Make an exact copy of the lines from the one containing "At what coordinates" through the end of the material, including both ends but no pictures.

» LISTED RECORDS
· · · · · · ·
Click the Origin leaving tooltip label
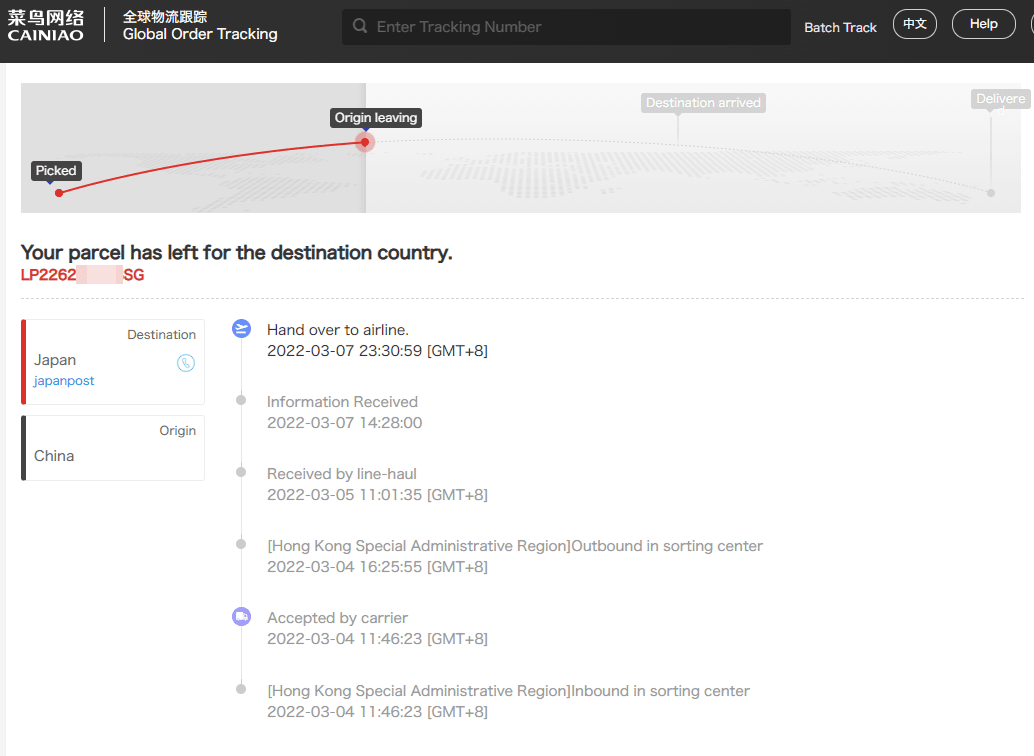[375, 118]
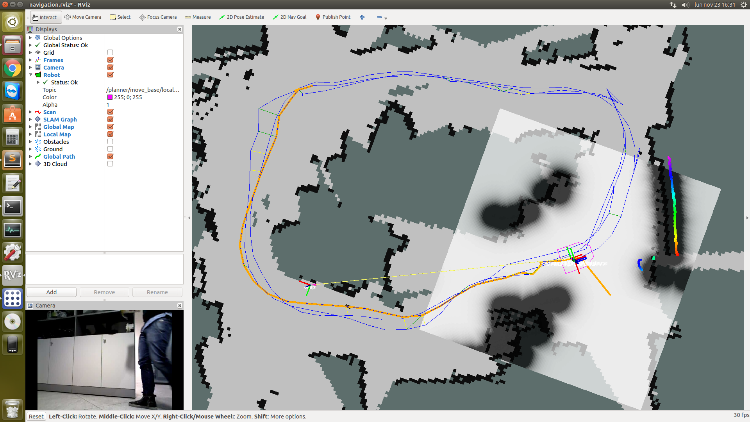Viewport: 750px width, 422px height.
Task: Uncheck the SLAM Graph display
Action: [110, 119]
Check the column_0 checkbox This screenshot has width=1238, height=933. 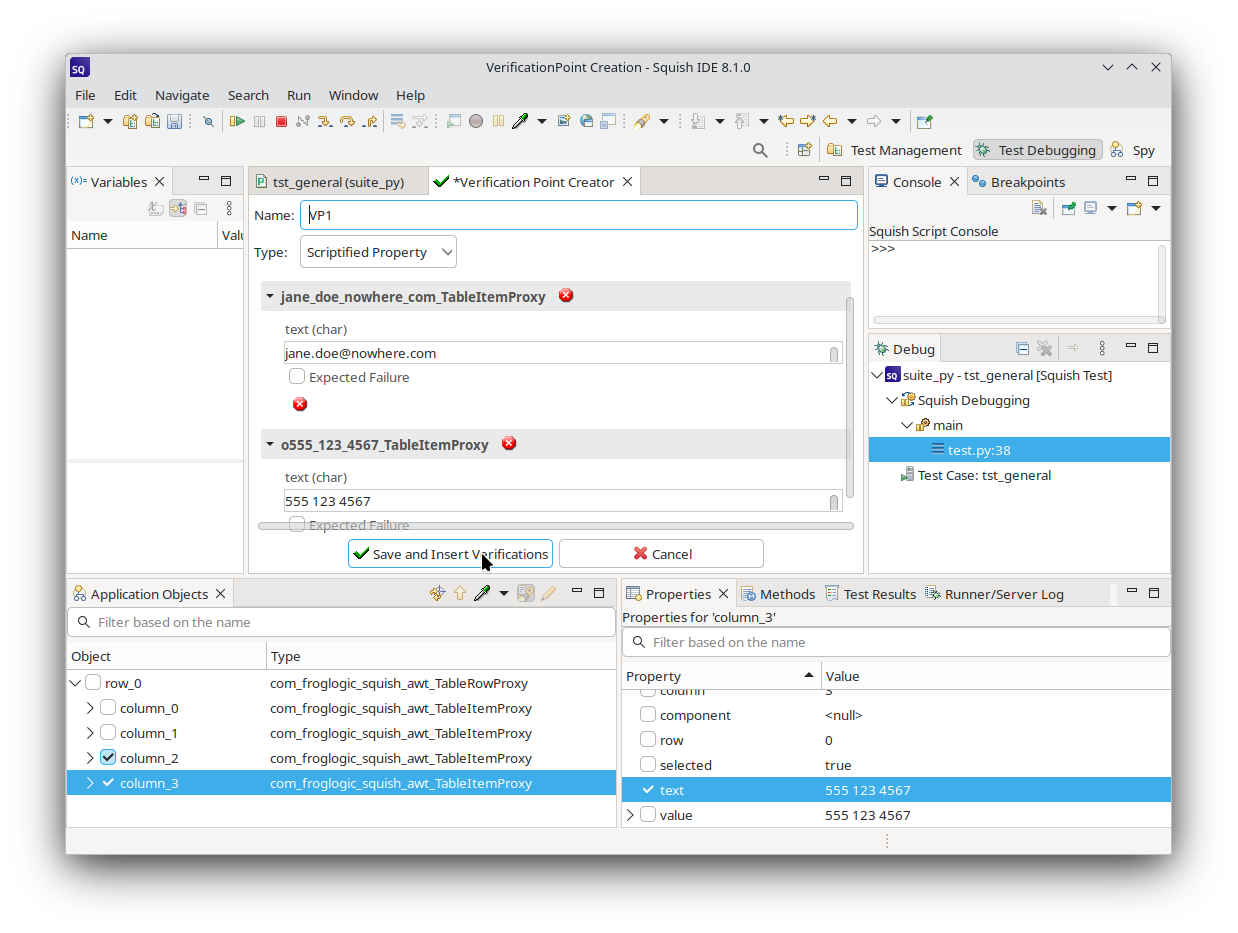[x=108, y=708]
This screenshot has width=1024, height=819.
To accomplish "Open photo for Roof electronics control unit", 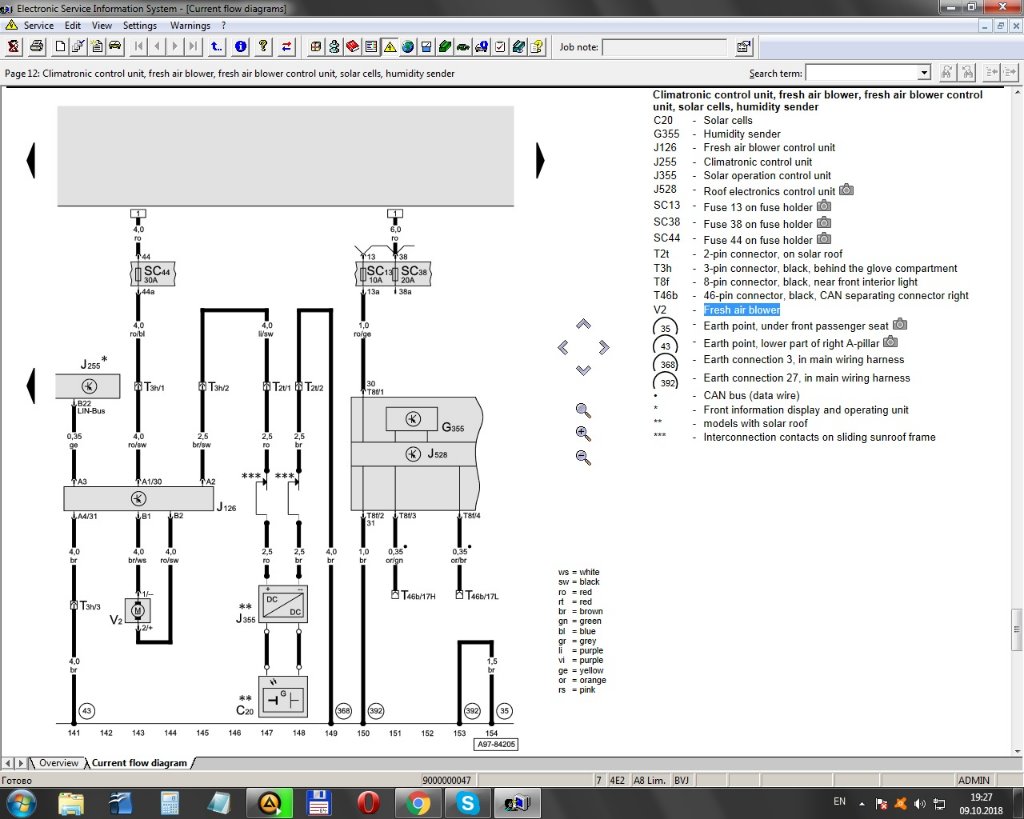I will point(846,190).
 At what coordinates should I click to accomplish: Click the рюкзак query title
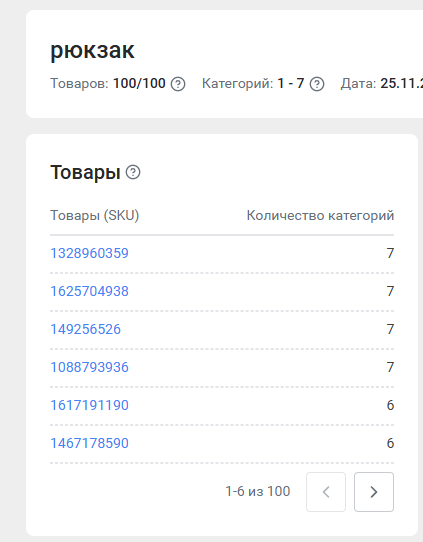coord(92,51)
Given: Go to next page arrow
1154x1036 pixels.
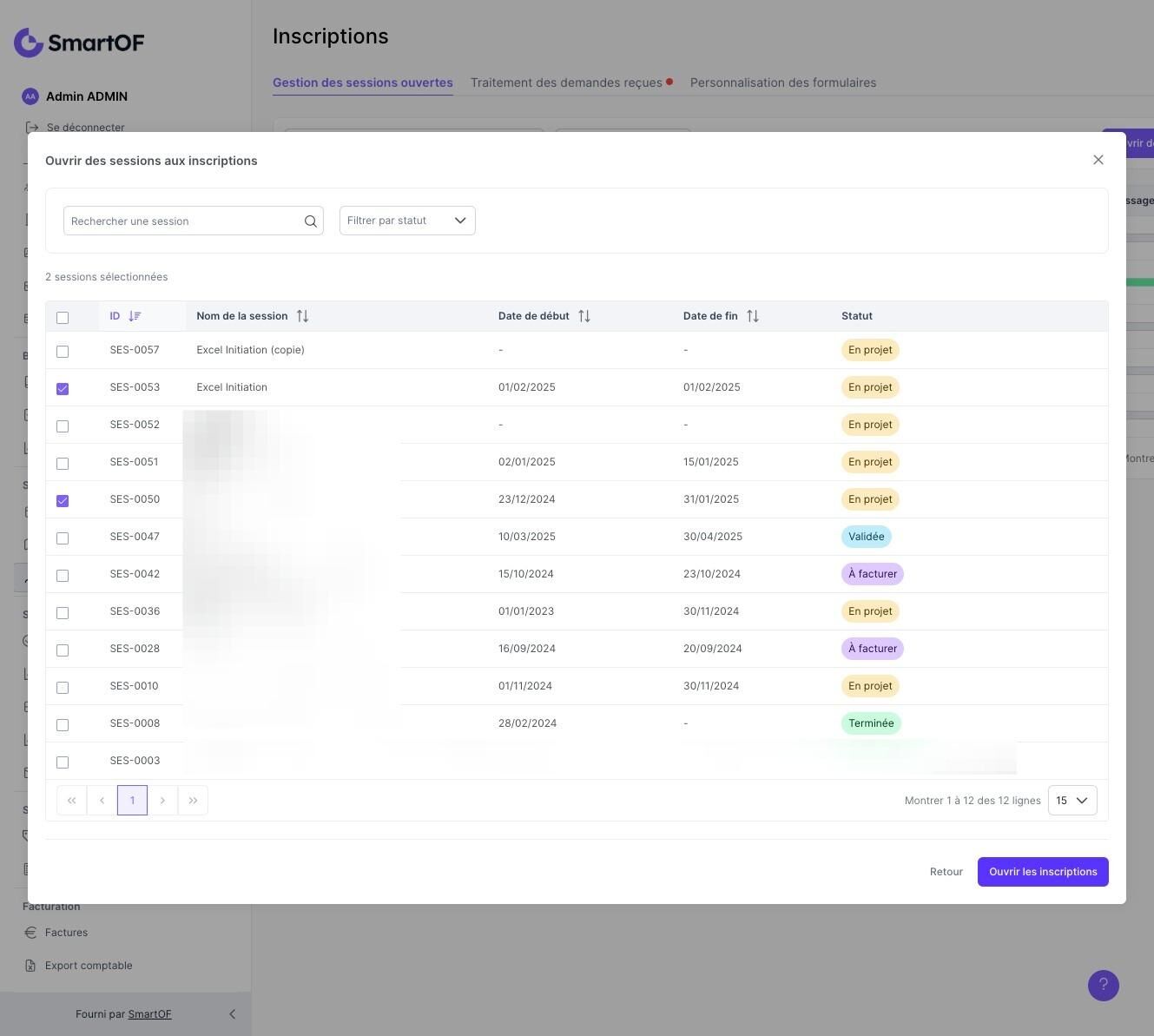Looking at the screenshot, I should (162, 801).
· · · · · · ·
» RESPONSE TO THE TASK
 At what coordinates should I click to accomplish: Click the рюкзак query title
coord(92,51)
Given: Go to next page arrow
1154x1036 pixels.
Looking at the screenshot, I should (162, 801).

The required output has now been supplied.